EXCERPT TO READ:
——————————

Changes are still settling in at the Valley County Health Department as back to school immunization and flu season starts. Not only are they sporting a new executive director and a new RN, they also have expanded their office and have gotten a new look.
“We're encompassing the newness,” Health Department Executive Director Connie Boreson said. “We're there where the people are to keep the community healthy.”
The new RN (registered nurse) joining the staff is Leslie Simensen and a new secretary, Tisa Seiler, has also been welcomed to the department. Boreson explained that the two RNs working at the health department are the only two in the county that are working to research and track any communicable diseases that may be spreading. Their job isn't to diagnose, check for minor injuries or help with rashes; they work to communicate with the state on different diseases that may be spreading in the local area or around the state.
“We report to the state daily,” Boreson said. “It can take hours to follow up on any reported diseases.”
Diseases like rabies, whooping cough, mumps and Lyme disease are all reported. The list of reportable diseases exceeds 50, and some of those diseases include STDs, or Sexually Transmitted Diseases. With all the changes going on in the department, Boreson said that educating the community on what they do and about health issues in the county is important.

——————————

ACTIVITIES:
• 1. Write out the stretch of the health department article from "Diseases like rabies, whooping" through "county is important.".
• 2. In the health department article, who is named as the new registered nurse on the staff?
None of the data below has any bearing on the health department article.

——————————

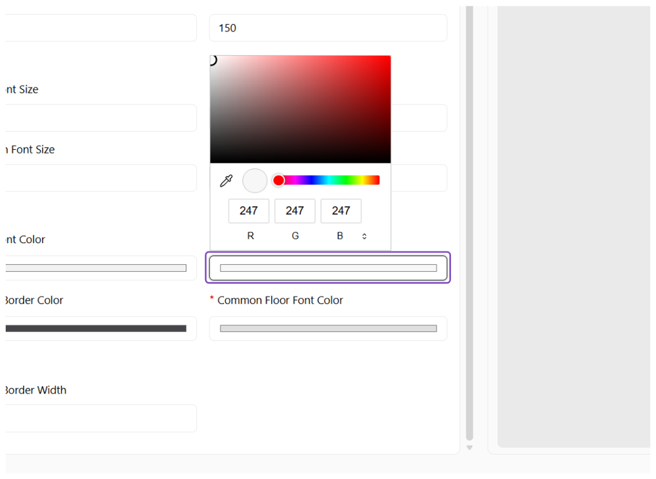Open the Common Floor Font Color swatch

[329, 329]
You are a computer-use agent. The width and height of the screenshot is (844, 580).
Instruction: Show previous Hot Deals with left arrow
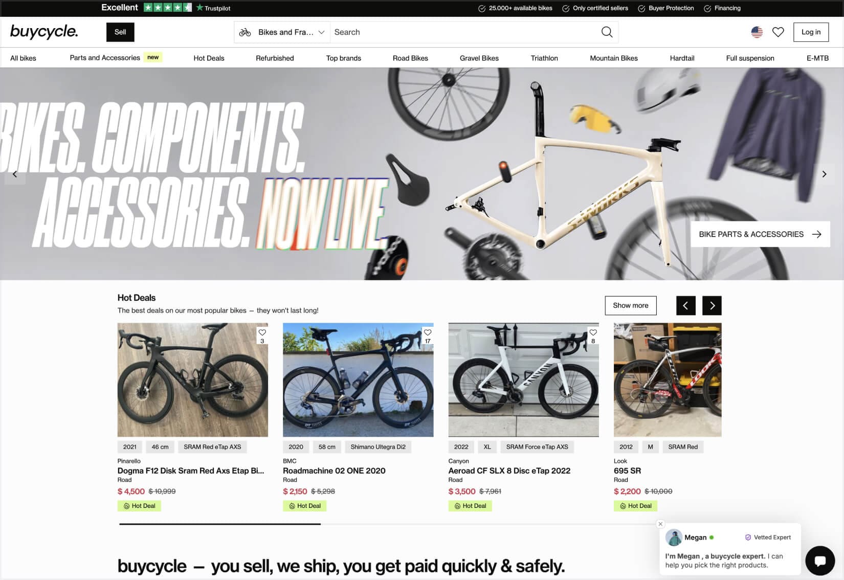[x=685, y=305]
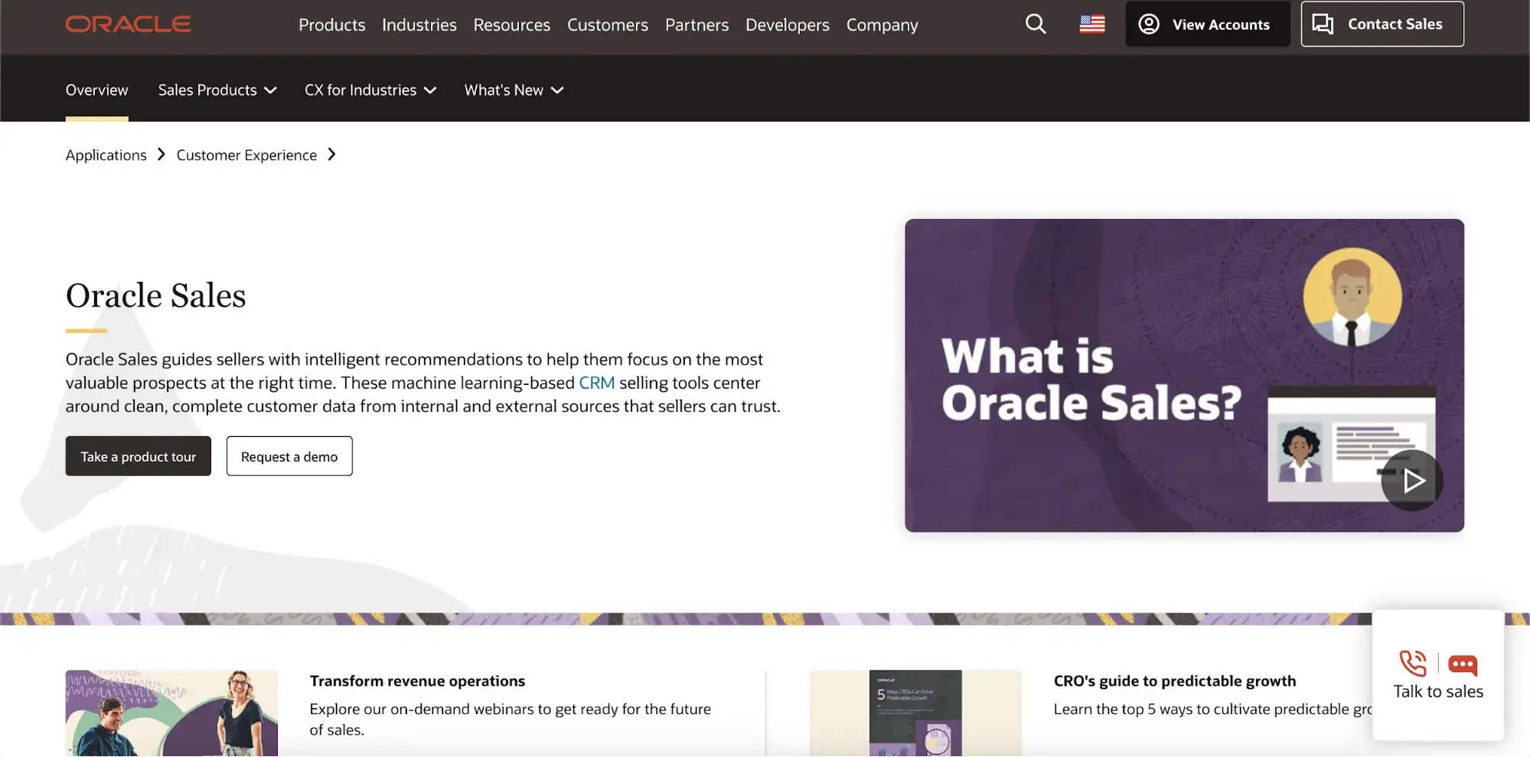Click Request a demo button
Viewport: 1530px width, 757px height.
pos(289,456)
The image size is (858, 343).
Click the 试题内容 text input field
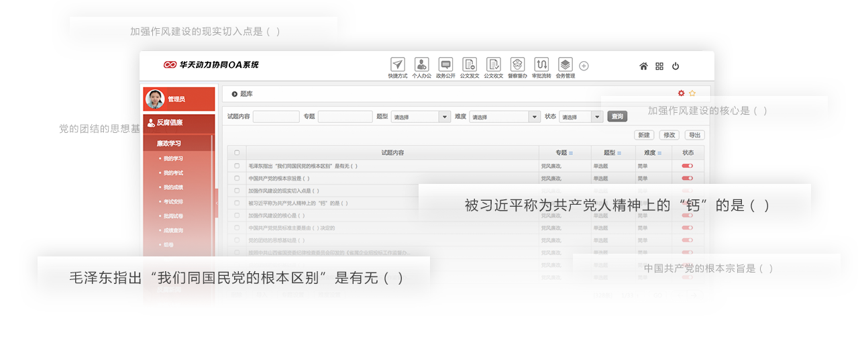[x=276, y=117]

——————————

RESULTS OF THE EXERCISE:
• 1.
Diseases like rabies, whooping cough, mumps and Lyme disease are all reported. The list of reportable diseases exceeds 50, and some of those diseases include STDs, or Sexually Transmitted Diseases. With all the changes going on in the department, Boreson said that educating the community on what they do and about health issues in the county is important.

• 2. Leslie Simensen